== PROBLEM DETAILS ==
Quote exactly, and only, the lines from the one containing "This screenshot has width=688, height=432." through the end of the material below. Skip pictures.

== DATA FOR REVIEW ==
__________

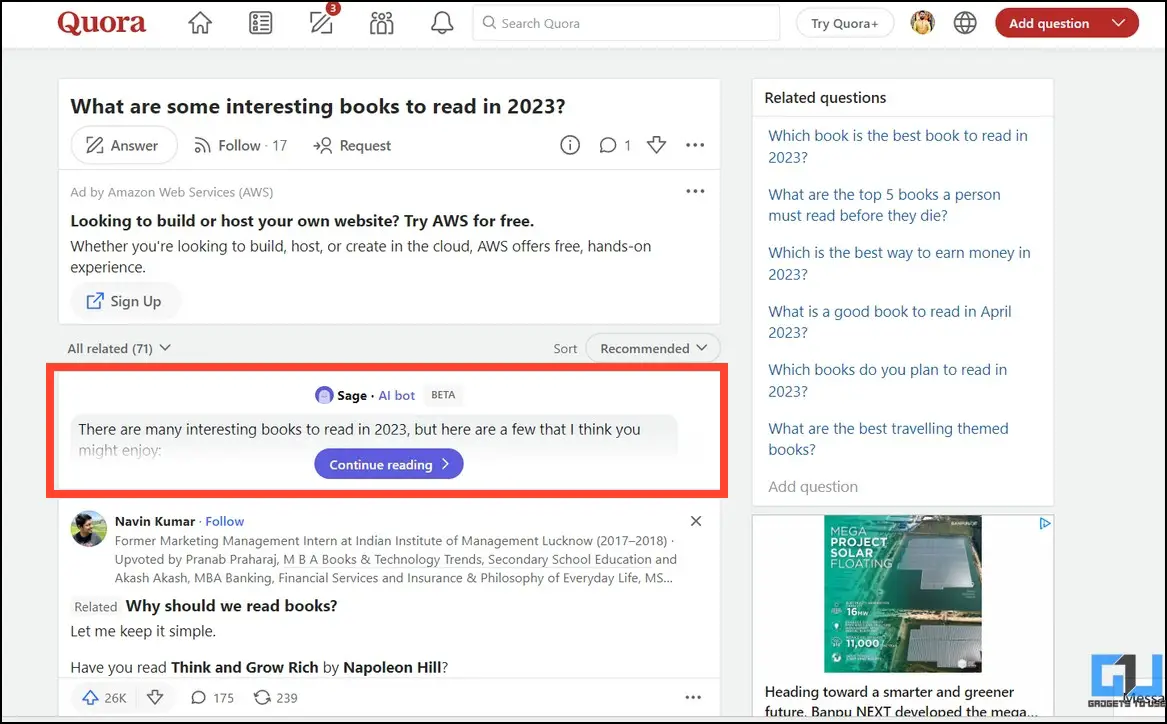Open the question info icon
This screenshot has width=1167, height=724.
(x=570, y=146)
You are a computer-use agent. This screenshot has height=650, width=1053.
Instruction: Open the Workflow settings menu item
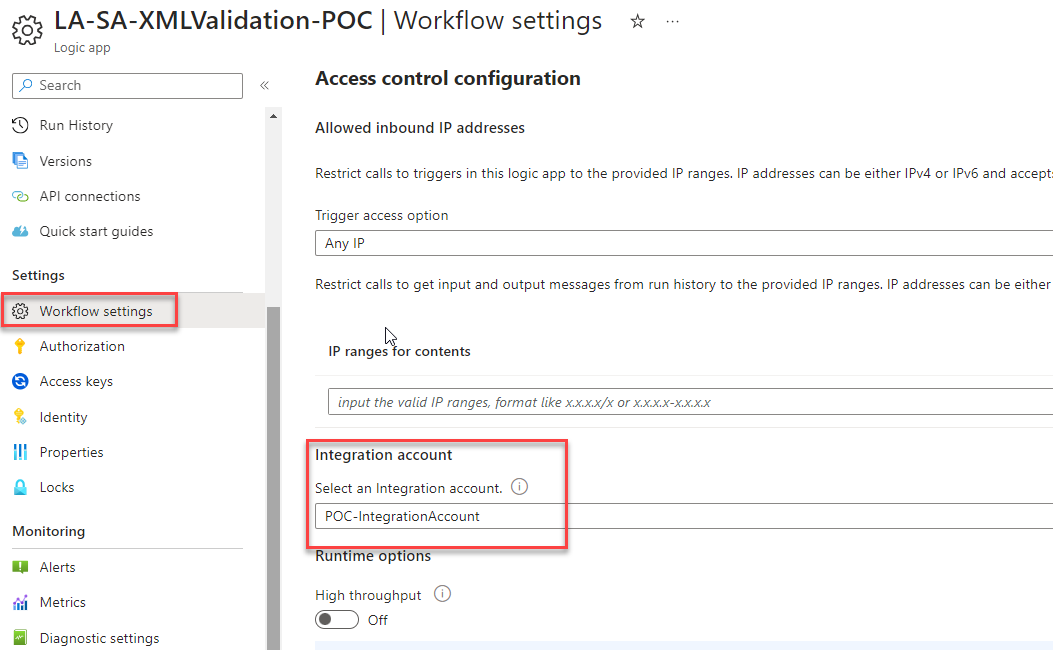pos(96,311)
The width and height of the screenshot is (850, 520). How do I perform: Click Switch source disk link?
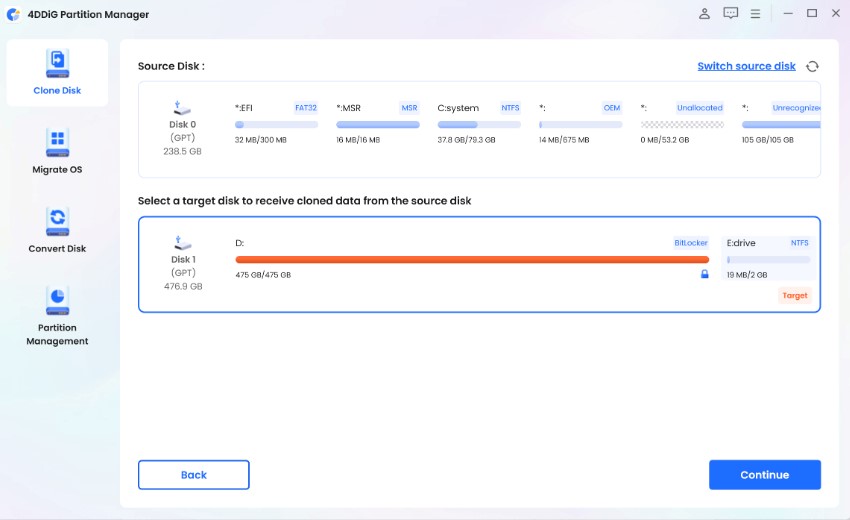746,66
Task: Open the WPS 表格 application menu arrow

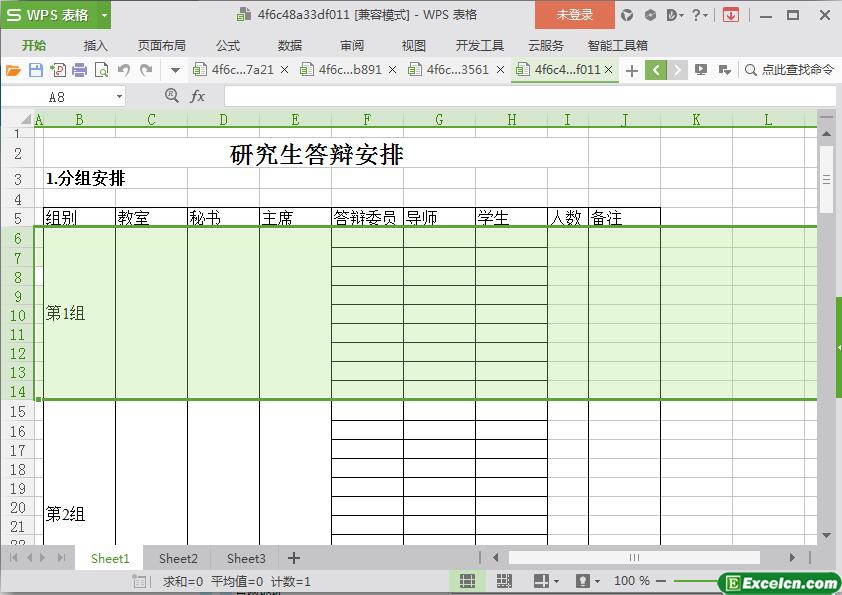Action: pos(104,15)
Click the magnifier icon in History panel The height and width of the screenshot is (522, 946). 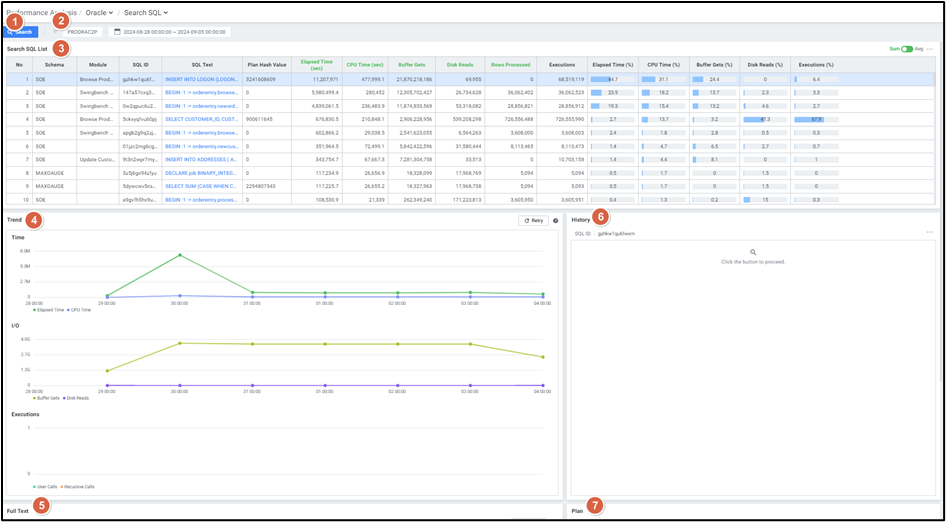[x=752, y=252]
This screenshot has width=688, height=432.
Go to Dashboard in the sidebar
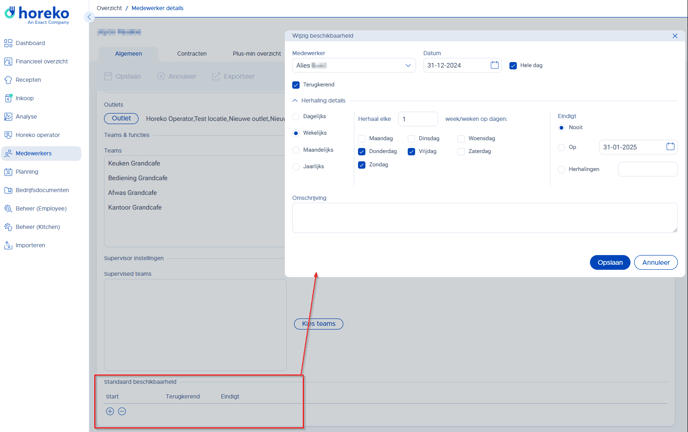coord(30,43)
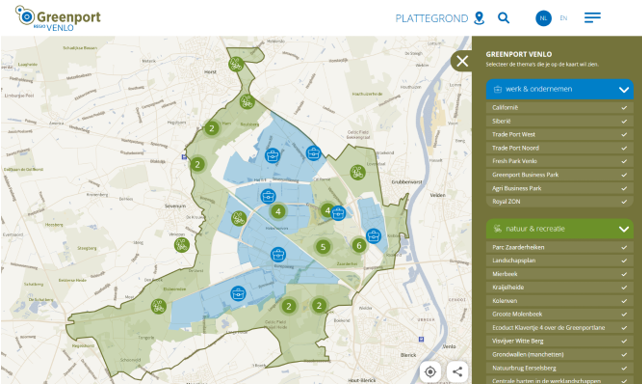Click the locate-me crosshair button on the map
642x385 pixels.
pyautogui.click(x=430, y=371)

__________

== THE COMPLETED TASK ==
This screenshot has width=688, height=432.
Go to Dashboard in the sidebar
coord(30,43)
Click the locate-me crosshair button on the map
642x385 pixels.
pyautogui.click(x=430, y=371)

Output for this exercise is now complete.